Although the Canadian Securities Administrators (CSA) remains “tight-lipped” about when to expect the rollout of its proposed reform to expand retail investors’ access to so-called alternative investments, the Alternative Investment Management Association Canada (AIMA) anticipates that the rollout could be initiated sometime next spring.
That projection depends on how the CSA decides to move forward once it wraps up its review of letters that investment industry stakeholders submitted through its open callout, says Michael Burns, partner at McMillan LLP and chairman of AIMA Canada, at a media briefing in Toronto on Tuesday.
Still, AIMA and others in the investment industry are, for the most part, in “wait-and-see” mode, Burns says, as the CSA has yet to announce a timeline for its possible implementation, or signal whether its next steps will be to seek further comment or table the proposal.
Under the current regulatory regime, “alternative funds” are limited to accredited or more “sophisticated” investors, such as institutional investors and pension funds.
With the proposed regulations, investment and mutual fund dealers alike would have the ability to pitch these products to the average investor the same way they sell mutual funds. That’s because alternative investments would all be enveloped into the same expanded regulatory framework.
As it stands, Canada’s hedge fund industry is miniscule relative to global players, but once CSA’s proposal comes into effect, Burns says, more players will likely enter the field.
Initially, he adds, mutual fund manufacturers would be poised to capitalize on the changes immediately because they already have the infrastructure in place to reach and educate prospective clients.
Those players have the option of either going it alone — offering standalone products — or partnering with established alternative fund managers to release a “co-branded product,” Burns notes.
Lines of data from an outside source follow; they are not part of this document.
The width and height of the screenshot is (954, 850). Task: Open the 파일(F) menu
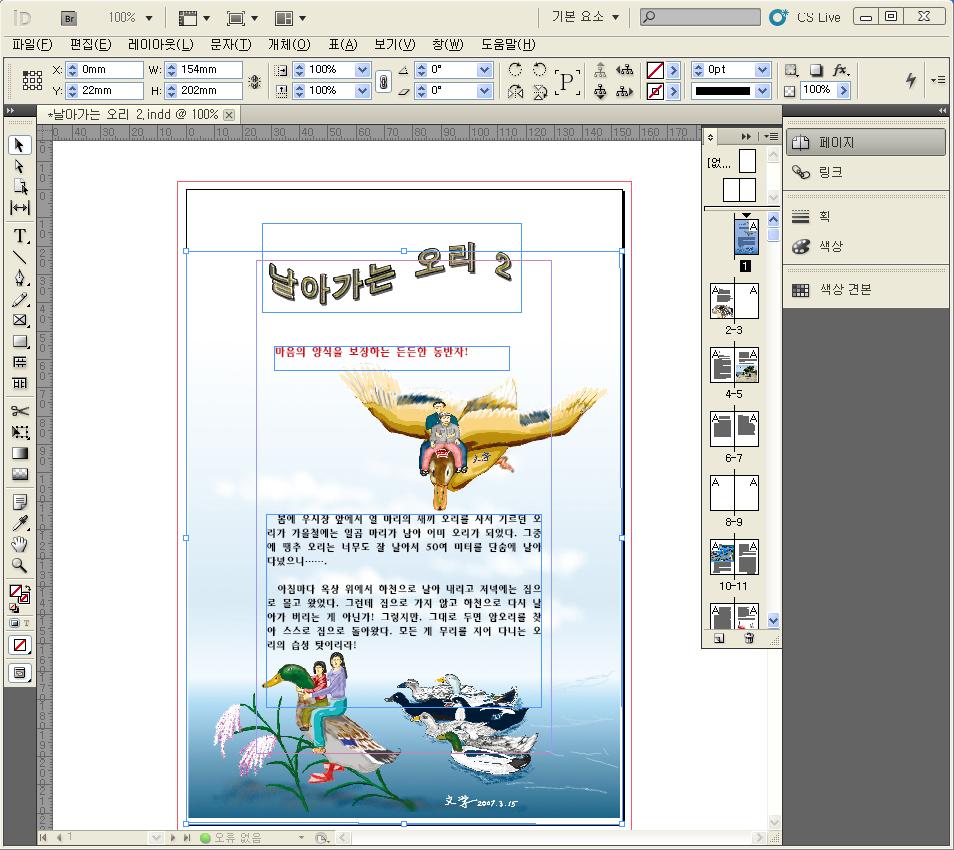[x=32, y=45]
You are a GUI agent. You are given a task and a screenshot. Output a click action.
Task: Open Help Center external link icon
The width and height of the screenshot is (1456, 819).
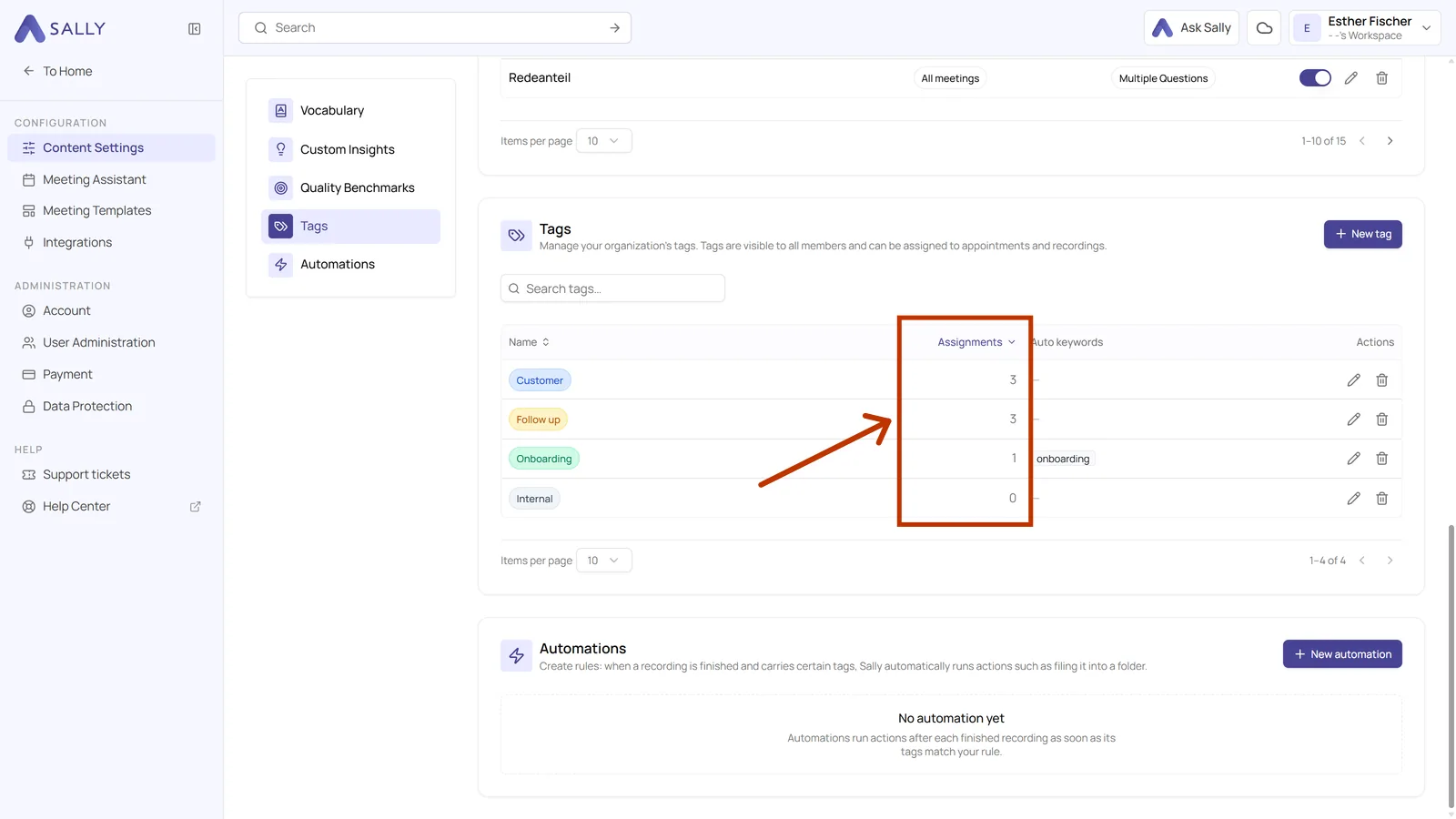(x=195, y=507)
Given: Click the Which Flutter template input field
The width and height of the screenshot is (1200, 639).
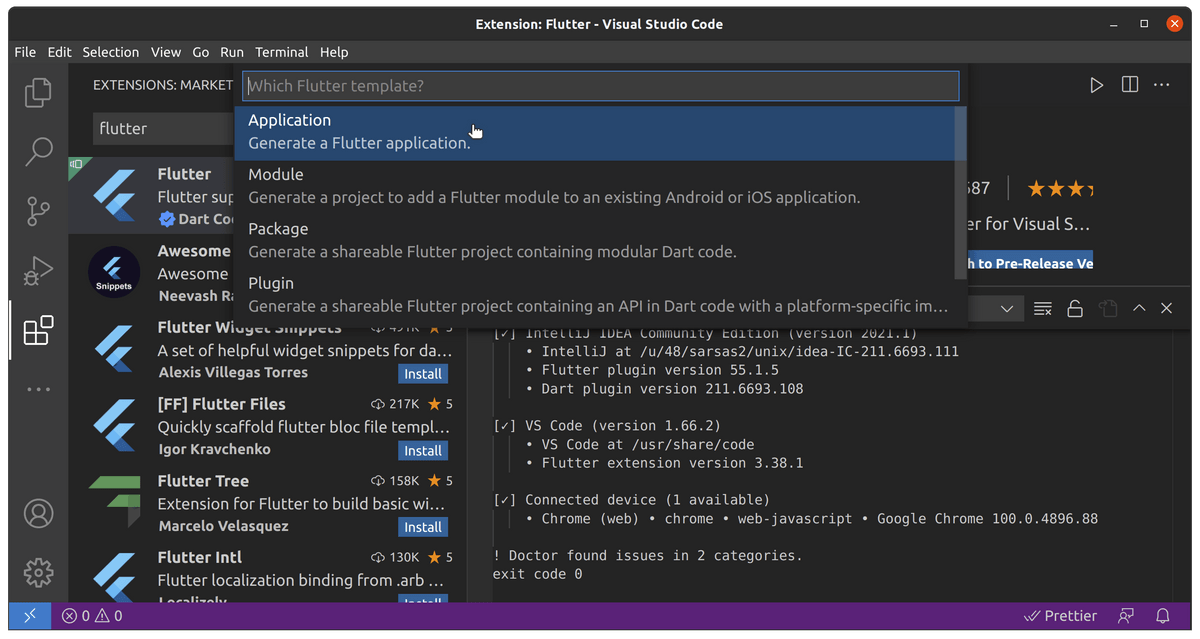Looking at the screenshot, I should [601, 86].
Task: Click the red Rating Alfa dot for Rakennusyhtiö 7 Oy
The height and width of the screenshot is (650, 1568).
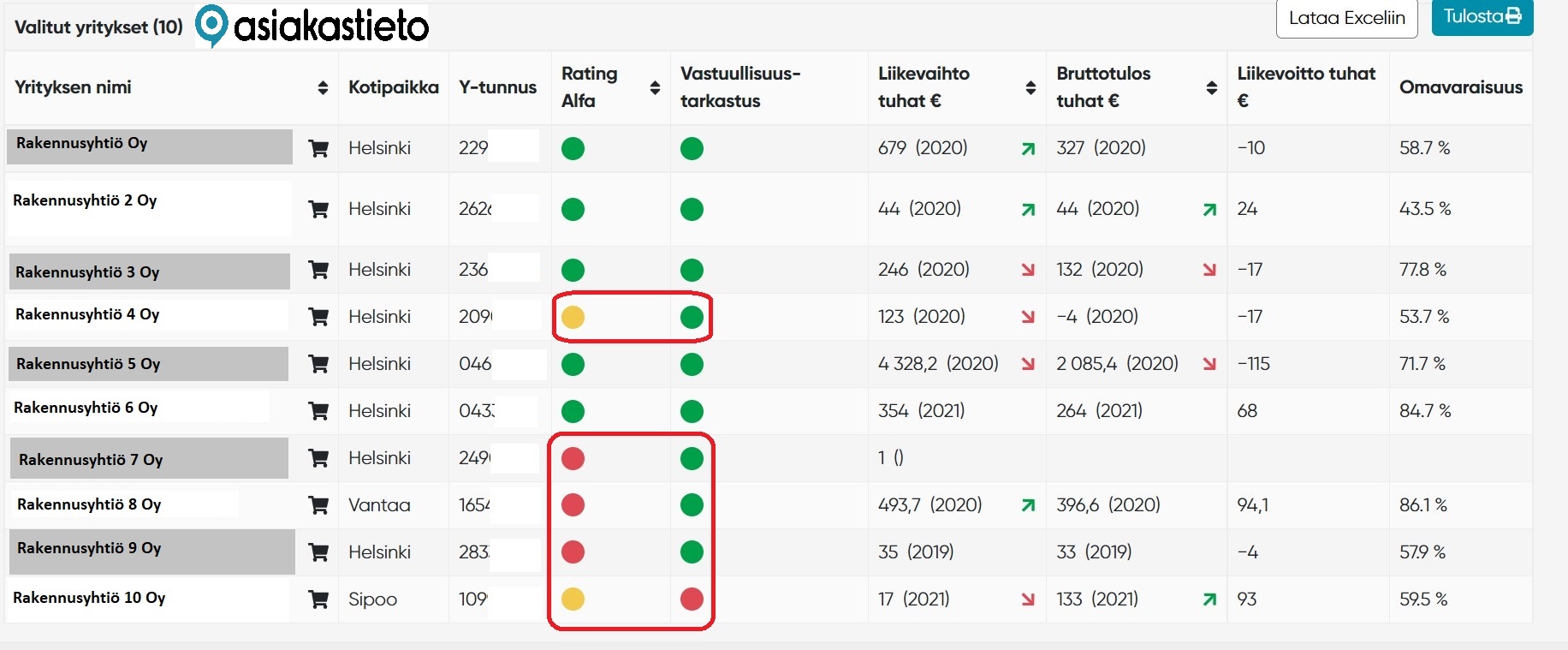Action: [x=573, y=459]
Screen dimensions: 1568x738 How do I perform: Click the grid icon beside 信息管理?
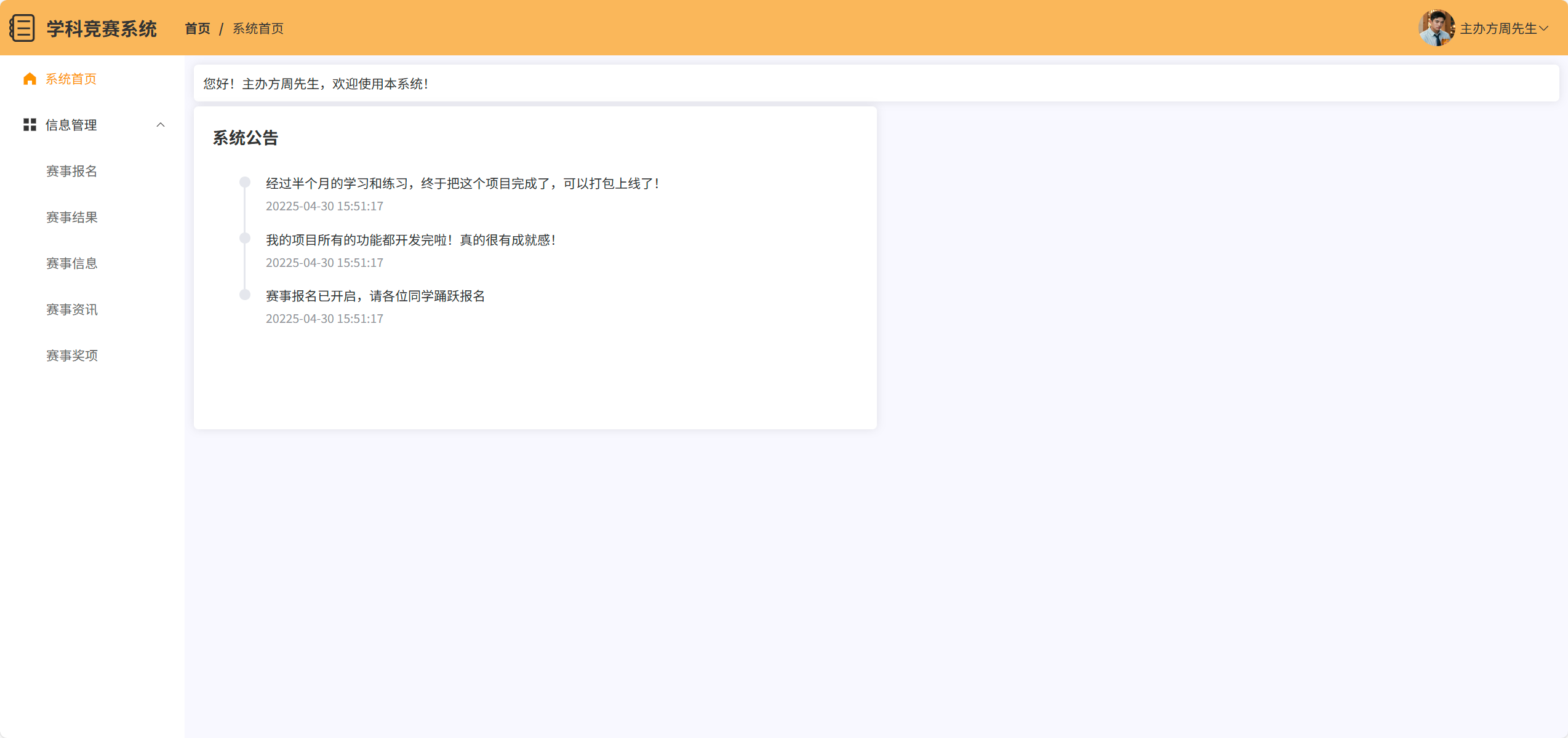pyautogui.click(x=30, y=125)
At the same time, alternative fund managers would have their own products ready to go for mass consumption.
The CSA has “come a long way” since first introducing its efforts to update the regulatory framework for publicly offered investment funds in 2013, Burns says.
For example, the CSA scrapped a proposed provision that would’ve required alternative funds to publish a long-form prospectus — and instead has opted for a simplified version that mutual funds are also subject to — in response to its consultations with the industry.
How the CSA decides to proceed after it finishes its review of submitted comments, whether it will publish a report on its findings and launch another round of comments or unveil the proposal in its final form, remains up in the air, Burns says.